BAMAKO, (Reuters) – Islamist militants killed 19 people in an attack on a top hotel in the capital of Mali yesterday before Malian commandos stormed the building and rescued 170 people, many of them foreigners.
President Ibrahim Boubacar Keita announced the death toll and said seven people were wounded in the attack, which has been claimed by jihadist group Al Mourabitoun and al Qaeda in the Islamic Maghreb (AQIM).
Yesterday’s assault on the Radisson Blu hotel is the latest in a series of deadly raids this year on high-profile targets in Mali, which has battled Islamist rebels based in its desert north for years.
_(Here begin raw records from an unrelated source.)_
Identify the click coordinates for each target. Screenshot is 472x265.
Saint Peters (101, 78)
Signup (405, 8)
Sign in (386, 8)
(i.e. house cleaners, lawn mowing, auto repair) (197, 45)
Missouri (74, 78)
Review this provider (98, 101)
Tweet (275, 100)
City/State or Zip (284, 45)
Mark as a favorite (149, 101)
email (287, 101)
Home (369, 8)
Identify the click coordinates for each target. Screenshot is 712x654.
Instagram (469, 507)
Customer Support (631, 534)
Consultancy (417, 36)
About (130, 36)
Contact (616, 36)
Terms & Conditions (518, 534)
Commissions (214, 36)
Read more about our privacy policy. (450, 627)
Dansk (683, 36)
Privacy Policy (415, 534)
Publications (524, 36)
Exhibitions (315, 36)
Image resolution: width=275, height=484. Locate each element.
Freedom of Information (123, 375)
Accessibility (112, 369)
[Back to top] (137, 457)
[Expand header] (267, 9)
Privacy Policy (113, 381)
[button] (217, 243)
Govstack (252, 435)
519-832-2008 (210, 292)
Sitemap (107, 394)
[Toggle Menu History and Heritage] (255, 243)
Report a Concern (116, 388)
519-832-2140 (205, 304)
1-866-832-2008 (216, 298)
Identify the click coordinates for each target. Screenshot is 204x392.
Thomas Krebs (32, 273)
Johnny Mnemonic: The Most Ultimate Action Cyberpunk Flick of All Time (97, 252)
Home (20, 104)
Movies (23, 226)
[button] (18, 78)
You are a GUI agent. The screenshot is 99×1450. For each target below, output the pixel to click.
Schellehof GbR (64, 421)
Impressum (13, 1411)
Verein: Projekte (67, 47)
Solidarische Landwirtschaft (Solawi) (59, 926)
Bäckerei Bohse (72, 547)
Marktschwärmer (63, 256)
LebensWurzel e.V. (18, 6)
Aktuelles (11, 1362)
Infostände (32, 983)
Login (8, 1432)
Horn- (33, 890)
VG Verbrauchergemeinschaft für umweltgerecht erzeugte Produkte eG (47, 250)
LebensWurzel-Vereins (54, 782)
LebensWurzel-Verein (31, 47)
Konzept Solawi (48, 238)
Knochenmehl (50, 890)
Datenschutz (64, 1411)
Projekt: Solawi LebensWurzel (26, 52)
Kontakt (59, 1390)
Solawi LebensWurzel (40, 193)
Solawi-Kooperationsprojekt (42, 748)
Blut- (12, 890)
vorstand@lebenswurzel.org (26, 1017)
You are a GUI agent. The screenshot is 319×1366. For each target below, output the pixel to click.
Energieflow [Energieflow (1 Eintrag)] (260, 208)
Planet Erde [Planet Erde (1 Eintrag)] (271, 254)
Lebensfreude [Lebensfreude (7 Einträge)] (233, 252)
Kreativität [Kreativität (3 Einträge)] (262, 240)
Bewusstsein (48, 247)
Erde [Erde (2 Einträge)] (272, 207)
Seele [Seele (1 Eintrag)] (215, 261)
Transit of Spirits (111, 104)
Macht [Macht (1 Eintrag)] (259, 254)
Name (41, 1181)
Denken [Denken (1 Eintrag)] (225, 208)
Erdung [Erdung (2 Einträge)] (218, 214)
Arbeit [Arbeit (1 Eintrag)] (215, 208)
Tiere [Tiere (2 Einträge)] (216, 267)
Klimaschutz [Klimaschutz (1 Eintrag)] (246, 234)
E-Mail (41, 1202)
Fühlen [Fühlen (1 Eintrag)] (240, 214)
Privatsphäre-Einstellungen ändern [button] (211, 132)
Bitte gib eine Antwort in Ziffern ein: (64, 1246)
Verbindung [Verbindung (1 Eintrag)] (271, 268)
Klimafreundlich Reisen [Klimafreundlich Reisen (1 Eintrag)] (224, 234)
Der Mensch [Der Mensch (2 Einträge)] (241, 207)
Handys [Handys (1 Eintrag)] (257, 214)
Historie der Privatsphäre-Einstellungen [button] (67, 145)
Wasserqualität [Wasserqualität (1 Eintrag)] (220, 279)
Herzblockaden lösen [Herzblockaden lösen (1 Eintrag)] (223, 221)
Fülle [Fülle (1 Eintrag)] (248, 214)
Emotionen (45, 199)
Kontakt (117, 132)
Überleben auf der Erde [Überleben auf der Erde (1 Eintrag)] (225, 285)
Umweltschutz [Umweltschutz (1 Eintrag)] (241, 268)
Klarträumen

“Tonight the death toll is heavy,” Keita said on state television, declaring a 10-day state of emergency and three days of national mourning. He said two militants also died.
The attack is a sharp setback for former colonial power France, which has stationed 3,500 troops in northern Mali to try to restore stability after a rebellion in 2012 by ethnic Tuaregs that was later hijacked by jihadists linked to al Qaeda.
It also puts a spotlight on veteran militant leader Mokhtar Belmokhtar, whose group Al Mourabitoun staged the attack months after he was reported killed in an air strike. Minister of Internal Security Colonel Salif Traore said the gunmen burst through a hotel security barrier at 7 a.m. (0700 GMT), spraying the area with gunfire and shouting “Allahu Akbar”, or “God is great” in Arabic.
“At first I thought it was a carjacking. Then they killed two guards in front of me and shot another man in the stomach and wounded him and I knew it was something more,” said Modi Coulibaly, a Malian legal expert who saw the assault start.
The attack ended around 4 p.m. and a U.N. official said U.N. peacekeepers searching the hotel made a preliminary count of 27 bodies.
As troops stormed the hotel, state television showed them brandishing AK47s in the lobby. A body lay under a brown blanket at the bottom of a flight of stairs.
Peacekeepers saw 12 dead bodies in the basement and another 15 on the second floor, the U.N. official told Reuters on condition of anonymity. He added that U.N. troops were helping Malian authorities search the hotel.
The U.S. State Department said one American was killed. The White House said it was working to locate all Americans in Mali, and it offered to help with an investigation and urged its citizens to limit their movements around Bamako.
A man who worked for a Belgian regional parliament was also among the dead, the assembly said. France’s Defence Minister Jean-Yves Le Drian said he was not aware of any French nationals killed.